Second, we need to recommit to our belief in economic freedom. Adam Smith’s “The Wealth of Nations” may be on the discount rack this year, but the free market is still the most efficient means to allocate capital and human resources in an economy, and Americans know it. Now that we’ve inserted government deeply into the private sector by bailing out banks and businesses, the temptation will be for government to overstay its welcome and force the distribution of resources to serve political ends. Substituting political for economic incentives is not the recipe for economic recovery….

In some respects, raising a new standard was made easier by yesterday’s rout. The Republican Party is not bound by election-year promises made by its presidential nominee. More important, the party is finally untethered from the ill-fitting and unworkable big-government conservatism that defined the Bush administration.

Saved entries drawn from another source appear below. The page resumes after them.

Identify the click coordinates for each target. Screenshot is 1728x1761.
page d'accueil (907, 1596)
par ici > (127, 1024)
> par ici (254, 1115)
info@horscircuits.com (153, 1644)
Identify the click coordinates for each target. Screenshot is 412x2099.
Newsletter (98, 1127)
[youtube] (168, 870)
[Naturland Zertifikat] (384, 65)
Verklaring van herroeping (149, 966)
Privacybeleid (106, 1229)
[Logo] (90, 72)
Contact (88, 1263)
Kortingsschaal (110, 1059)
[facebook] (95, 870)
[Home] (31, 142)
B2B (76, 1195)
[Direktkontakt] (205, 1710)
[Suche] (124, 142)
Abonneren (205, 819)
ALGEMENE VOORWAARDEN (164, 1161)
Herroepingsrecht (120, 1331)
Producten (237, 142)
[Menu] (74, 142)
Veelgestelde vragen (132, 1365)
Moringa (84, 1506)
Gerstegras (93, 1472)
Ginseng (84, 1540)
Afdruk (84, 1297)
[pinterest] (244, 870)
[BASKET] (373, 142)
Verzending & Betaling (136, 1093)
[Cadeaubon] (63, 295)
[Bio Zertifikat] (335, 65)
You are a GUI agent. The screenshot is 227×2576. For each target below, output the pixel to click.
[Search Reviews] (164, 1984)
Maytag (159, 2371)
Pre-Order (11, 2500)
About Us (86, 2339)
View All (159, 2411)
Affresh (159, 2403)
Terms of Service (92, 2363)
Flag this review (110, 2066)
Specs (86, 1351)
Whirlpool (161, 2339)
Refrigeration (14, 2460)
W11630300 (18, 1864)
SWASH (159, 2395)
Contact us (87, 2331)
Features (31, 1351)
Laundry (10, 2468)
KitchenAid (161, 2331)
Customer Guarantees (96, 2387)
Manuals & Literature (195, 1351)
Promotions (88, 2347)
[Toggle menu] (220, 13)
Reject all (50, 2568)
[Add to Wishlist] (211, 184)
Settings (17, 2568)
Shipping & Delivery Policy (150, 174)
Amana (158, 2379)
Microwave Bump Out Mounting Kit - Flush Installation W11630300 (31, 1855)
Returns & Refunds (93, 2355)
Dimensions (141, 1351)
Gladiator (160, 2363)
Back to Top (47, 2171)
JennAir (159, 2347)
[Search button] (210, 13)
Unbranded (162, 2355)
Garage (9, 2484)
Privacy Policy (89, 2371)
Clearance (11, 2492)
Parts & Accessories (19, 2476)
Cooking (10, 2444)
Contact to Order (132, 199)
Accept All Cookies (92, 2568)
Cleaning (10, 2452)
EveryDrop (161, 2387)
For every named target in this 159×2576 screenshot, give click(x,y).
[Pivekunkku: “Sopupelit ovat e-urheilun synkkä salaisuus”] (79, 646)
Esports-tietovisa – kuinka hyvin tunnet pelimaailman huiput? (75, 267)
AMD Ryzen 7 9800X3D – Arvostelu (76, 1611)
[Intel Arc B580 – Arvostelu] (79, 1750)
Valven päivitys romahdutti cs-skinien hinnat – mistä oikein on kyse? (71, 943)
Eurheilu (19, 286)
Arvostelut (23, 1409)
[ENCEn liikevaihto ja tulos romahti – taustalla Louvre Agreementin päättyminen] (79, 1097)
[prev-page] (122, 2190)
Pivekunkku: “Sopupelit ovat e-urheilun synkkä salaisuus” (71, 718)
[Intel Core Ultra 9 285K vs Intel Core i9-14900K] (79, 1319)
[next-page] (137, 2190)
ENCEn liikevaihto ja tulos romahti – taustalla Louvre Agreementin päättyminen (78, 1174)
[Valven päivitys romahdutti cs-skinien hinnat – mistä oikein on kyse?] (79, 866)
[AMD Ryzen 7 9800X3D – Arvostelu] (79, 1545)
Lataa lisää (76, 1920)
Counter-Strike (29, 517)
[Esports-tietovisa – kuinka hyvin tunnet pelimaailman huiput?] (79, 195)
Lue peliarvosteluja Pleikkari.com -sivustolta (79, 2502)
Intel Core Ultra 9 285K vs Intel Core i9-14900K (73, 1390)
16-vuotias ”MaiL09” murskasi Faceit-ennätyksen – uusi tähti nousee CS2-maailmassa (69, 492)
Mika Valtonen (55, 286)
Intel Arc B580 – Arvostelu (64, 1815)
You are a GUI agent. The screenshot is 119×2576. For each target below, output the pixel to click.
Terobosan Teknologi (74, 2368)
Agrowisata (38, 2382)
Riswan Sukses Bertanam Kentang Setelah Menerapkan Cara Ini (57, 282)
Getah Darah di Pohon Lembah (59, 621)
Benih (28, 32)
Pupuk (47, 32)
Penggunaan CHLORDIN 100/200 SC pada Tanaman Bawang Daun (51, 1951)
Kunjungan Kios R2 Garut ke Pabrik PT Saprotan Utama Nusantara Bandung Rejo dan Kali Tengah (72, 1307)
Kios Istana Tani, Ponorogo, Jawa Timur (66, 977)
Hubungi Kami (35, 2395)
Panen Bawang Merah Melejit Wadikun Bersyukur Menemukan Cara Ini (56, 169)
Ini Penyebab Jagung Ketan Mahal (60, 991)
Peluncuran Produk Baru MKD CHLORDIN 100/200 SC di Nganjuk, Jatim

Smaller Government Is More Popular Than Obama

Pollsters occasionally ask respondents questions along the lines of “Would you say you favor smaller government with fewer services, or larger government with many services?” As might be expected, the economic crisis and the repeated claim that the Bush administration has been tight-fisted and deregulatory have moved voters to the left on that question. But not as far as you might think. Ramesh Ponnuru recently summarized some of the latest evidence:

CBS pollsters have often asked, “Would you say you favor smaller government with fewer services, or larger government with many services?” On this question there seems to be a pro-government trend over the last dozen years — but we certainly don’t seem to be more pro-government than we were during the Reagan ’80s. In April 1976 the larger-government side had a four-point lead and in May 1988 a one-point lead. Polls from 1996 through Jan. 2001 showed an average lead of 20 points for the smaller-government side. By November 2003, however, the smaller-government side led by only 3 points, and in the latest poll (March-April) the sides are tied.

The same pattern shows up in the results of a similar Washington Post/ABC poll question. People swung to a smaller-government view in the 1990s and then swung back, but the results from June 2008 (50-45 percent for smaller government) are roughly the same as those from July 1988 (49-45).

But other indicators do not even find a clear pro-government trend for the last decade. Gallup, as well as ABC and the Washington Post, has asked for many years whether Americans think that government “is trying to do too many things that should be left to individuals and businesses” or “should do more to solve our country’s problems.” Almost always most people fall on the conservative side of that question: in September 1992 by an eight-point margin; in October 1998 by 12 points; in September 2002 by 7 points; and in September 2008 by 12 points.

As I’ve noted before,

I’ve always thought the “smaller government” question is incomplete. It offers respondents a benefit of larger government–”more services”–but it doesn’t mention that the cost of “larger government with more services” is higher taxes. The question ought to give both the cost and the benefit for each option. A few years ago a Rasmussen poll did ask the question that way. The results were that 64 percent of voters said that they prefer smaller government with fewer services and lower taxes, while only 22 percent would rather see a more active government with more services and higher taxes.

The Rasmussen Poll continues to ask that question, and indeed it has shown a shift to the big-government side in the wake of the economic crisis. In late September respondents supported smaller government by only 57 to 31 percent – or about 20 points more than Obama’s margin over McCain. The victorious Democrats should take note.